Varnish comes in so many different formulations that it is difficult to make general statements. It is not as brittle as lacquer, and is less durable than modern catalyzed finishes. Violin makers apply it very thinly, which is acoustically beneficial, as they are not subjected to the same requirements for a “perfect” finish as in the high-end guitar world. I offer a varnish that dries harder and faster than most, buffs to a lovely gloss, and has the silky hand feel of most varnishes.

Catalyzed polyurethane and polyester are used by most of the larger companies, and increasingly by individual luthiers. They are extremely durable, highly glossy, and fast to dry. The larger companies’ automated machines and need for fast production resulted in finishes with a thickness that a quality luthier would consider excessive, though Taylor has now invested a lot of effort in learning to apply a thinner film. My standard finish is an industrial catalyzed urethane, with a final average film thickness in the range of 2.5 to 3.5 thousandths of an inch.

Shellac, when applied as a French polish by a skilled luthier, offers the chance of the thinnest and lightest finish, as it does not require building up enough thickness to level sand and then buff. Unfortunately, It is the least resistant to damage from water and other liquids, but it does age into a very hard film. With its very low mass, French polished shellac is a superior finish for high-end nylon string guitars. I do not offer a shellac finish.

Some luthiers and players attribute nearly magic qualities to the use of hot hide glue. Many well known builders do not use it at all. Most will use several different glues on each guitar, depending on the parts being assembled. My opinion is that hide glue offers no acoustic advantage over other properly selected adhesives. However, its great advantage is its repairability; if a hide glue joint comes apart it can be reglued without stripping the joint back down to bare wood. In the only test that I have heard of, 2 otherwise identical guitars were built, one with hide glue and one without. In a blind test, listeners weren’t able to discern any difference.

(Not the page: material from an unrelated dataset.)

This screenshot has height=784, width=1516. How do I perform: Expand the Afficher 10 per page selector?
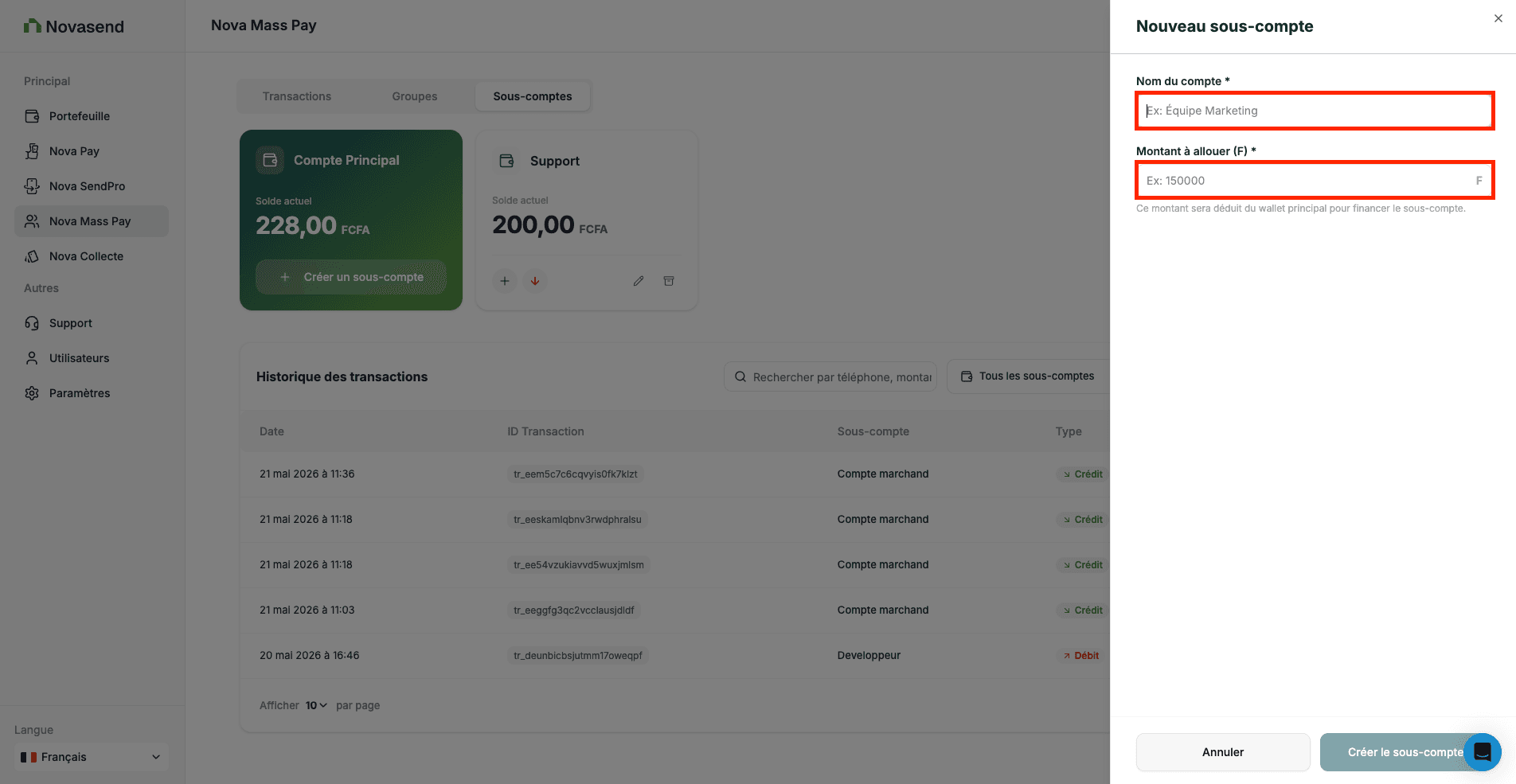pos(316,705)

More than one well respected luthier has said that weight is the enemy, and that lighter guitars are superior to heavier ones. I am afraid I have to disagree with that opinion, as I believe that additional mass in the right places will enhance the tone and power of a guitar. In fact, the only part of a guitar that directly benefits from light weight is the soundboard. Imagine a large bodied guitar built from a heavy dense wood like cocobolo. Now add double sides, solid linings, a rigid neck block assembly, and a neck with a truss rod and internal carbon fiber rods. Put a well designed lightweight doubletop on that body and you will have a very heavy guitar that sings with power and beauty, exploding with sound.

There is a strong tendency, encouraged by many companies and luthiers, to assign absolute tonal qualities to each species of wood. Though obviously there are characteristics of each species that tend to provide expectations of certain responses, the variation within the same species is so large that you are better off ignoring the type of wood used and just listen to the instrument. Due to these variations, I am convinced that in a blind test, most listeners could not reliably differentiate what wood the back and sides of a guitar was built from. If you are ordering a custom guitar, then the best approach is to convey to the luther the type of tone that appeals to you, and show your style of playing, and let the builder go from there.

For example, I can listen to the tap tone of 10 pieces of the same species of spruce, and each will be different, with some extreme variation. These variations can easily overlap with the characteristics of other species.

I also urge you to forget about so called “good combinations” of top and back woods. In the confusing world of infinite possibilities, I know it is comforting to say that adirondack-and-mahogany or redwood-and-walnut or german spruce-and-rosewood will give you what you want, but that is the wrong end to start from. Start with a luthier whose guitar amazed you with its sound. (Buy that guitar if you can!) Then describe to that builder what you like about their “amazing sound” and perhaps suggest how you would modify that sound to get your ideal. Then describe and hopefully demonstrate your playing style. Then you can ask about the woods that you find visually appealing, or that you have heard offer certain tonal qualities. If two luthiers built a guitar of similar body size, using the same wood combinations, the results would probably be more noticeably different than two similar guitars from the same builder that used different woods.

Dovetailed versus bolted neck attachment:
Proponents of dovetailed necks make claims of sonic superiority. Proponents of bolt-on necks claim to be sonically equal to the dovetailed ones, with superior repairability and adjustment. Obviously my adjustable necks are a bolt-on varient, and I encourage one-on-one comparisons between my guitars and any others. With their strong projection and rich tonality, listening to my guitars will cure any dovetail envy. Not to mention the large number of older dovetailed neck guitars that have had the saddle shaved down to the bridge, because it is expensive to reset the necks.